-- WORK INSTRUCTION A --
Give, as a numbered list with blank lines left out, the rows from the start of the records through the line containing "What do you see at coordinates (431, 474)".

-- READING TEXT --
┏━━

And so, at an Extra-ordinary meeting of the John Rowley Trust on July 12, 1999, Llamau Ltd was born, and a few new directors appointed. (Though there was obviously some confusion about the name chosen because the document submitted to Companies House says that the new name is ‘Llaman’.)

Though Llamau’s commitment to the Welsh language is questionable, seeing as there is no Welsh version of the website, nor indeed any Welsh at all to be found on it. Clearly the ‘commitment’ extends no further than the name.

ENTER FRANCES BEECHER

In October 2000 Frances Beecher was appointed CEO, and boy! did things then take off. Ms Beecher is also a Fellow and a Trustee of the Labour-supporting Institute for Welsh Affairs, where her bio (scroll down) tells us that, “Frances steered the organisation (Llamau) through an extensive development programme from 28 staff to approx. 350 staff.”

┗━━

-- Records excerpted from a collection --

┏━━

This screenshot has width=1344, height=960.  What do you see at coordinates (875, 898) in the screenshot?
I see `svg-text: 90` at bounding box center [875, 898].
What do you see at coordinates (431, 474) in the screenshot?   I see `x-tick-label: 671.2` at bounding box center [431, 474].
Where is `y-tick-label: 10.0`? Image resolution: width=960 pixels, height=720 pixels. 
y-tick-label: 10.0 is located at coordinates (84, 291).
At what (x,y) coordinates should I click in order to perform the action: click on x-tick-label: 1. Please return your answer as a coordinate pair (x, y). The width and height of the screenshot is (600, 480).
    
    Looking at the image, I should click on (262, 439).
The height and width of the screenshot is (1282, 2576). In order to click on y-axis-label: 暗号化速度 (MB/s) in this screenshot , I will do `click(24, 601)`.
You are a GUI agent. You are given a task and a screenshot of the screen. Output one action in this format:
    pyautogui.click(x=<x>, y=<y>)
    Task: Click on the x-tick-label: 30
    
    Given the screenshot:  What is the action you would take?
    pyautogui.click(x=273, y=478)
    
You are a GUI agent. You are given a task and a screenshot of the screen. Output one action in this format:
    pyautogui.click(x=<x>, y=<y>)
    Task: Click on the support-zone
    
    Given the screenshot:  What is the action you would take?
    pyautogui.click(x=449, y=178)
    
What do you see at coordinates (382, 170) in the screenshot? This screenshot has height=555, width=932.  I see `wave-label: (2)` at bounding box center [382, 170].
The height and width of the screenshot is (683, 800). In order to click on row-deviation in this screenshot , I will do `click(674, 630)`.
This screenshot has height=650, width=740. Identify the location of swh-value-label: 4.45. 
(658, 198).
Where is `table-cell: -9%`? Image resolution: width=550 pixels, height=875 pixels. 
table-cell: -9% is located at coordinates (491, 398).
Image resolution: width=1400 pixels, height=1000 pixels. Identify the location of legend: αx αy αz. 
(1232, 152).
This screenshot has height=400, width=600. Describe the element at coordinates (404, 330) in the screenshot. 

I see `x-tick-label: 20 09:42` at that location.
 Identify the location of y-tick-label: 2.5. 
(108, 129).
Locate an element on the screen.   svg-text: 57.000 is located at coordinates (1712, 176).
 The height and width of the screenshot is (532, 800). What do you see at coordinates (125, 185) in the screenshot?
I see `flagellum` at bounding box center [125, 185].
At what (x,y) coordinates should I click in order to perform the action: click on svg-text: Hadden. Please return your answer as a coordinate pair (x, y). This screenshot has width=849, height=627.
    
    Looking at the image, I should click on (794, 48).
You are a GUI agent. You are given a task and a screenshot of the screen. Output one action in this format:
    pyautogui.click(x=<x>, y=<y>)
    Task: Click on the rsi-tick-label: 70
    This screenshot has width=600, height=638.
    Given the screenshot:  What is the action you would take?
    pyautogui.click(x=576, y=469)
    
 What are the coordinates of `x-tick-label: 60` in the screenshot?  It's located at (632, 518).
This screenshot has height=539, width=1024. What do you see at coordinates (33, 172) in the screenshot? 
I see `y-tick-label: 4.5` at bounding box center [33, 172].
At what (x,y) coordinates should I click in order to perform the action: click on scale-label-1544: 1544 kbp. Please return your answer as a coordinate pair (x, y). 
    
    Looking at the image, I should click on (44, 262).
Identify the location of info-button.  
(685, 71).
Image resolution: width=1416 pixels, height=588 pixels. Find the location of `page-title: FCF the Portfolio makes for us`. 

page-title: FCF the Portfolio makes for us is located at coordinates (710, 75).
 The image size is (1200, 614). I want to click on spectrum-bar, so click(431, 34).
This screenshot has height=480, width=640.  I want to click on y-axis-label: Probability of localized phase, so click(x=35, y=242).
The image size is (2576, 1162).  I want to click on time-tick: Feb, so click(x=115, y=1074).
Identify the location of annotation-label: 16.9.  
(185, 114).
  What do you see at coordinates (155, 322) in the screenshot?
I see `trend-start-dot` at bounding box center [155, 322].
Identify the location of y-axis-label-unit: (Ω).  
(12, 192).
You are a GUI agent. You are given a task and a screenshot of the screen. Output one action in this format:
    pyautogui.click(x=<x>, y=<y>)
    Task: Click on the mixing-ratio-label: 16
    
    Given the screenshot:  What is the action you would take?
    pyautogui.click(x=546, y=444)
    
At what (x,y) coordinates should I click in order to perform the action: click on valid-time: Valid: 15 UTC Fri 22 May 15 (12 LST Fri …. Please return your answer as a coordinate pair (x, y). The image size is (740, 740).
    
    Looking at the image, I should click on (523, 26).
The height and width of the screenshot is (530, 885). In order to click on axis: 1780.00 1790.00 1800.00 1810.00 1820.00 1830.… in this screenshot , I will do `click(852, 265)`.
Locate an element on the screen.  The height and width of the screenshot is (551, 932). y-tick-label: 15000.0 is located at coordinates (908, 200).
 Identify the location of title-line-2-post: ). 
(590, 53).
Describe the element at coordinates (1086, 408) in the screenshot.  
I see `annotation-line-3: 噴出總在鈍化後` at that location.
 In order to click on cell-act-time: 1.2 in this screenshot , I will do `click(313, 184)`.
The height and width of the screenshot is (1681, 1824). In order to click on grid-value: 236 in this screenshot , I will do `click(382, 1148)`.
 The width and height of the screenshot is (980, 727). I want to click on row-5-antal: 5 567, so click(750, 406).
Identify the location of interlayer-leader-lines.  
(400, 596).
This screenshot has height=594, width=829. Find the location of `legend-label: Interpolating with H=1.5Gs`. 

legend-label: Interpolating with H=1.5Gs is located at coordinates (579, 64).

┗━━

-- WORK INSTRUCTION B --
List every organization that the passage about Llamau mentions by its full name.

-- EXPECTED ANSWER A --
1. This screenshot has width=1344, height=960.  What do you see at coordinates (875, 898) in the screenshot?
2. I see `svg-text: 90` at bounding box center [875, 898].
3. What do you see at coordinates (431, 474) in the screenshot?   I see `x-tick-label: 671.2` at bounding box center [431, 474].

-- EXPECTED ANSWER B --
John Rowley Trust
Llamau Ltd
Companies House
Institute for Welsh Affairs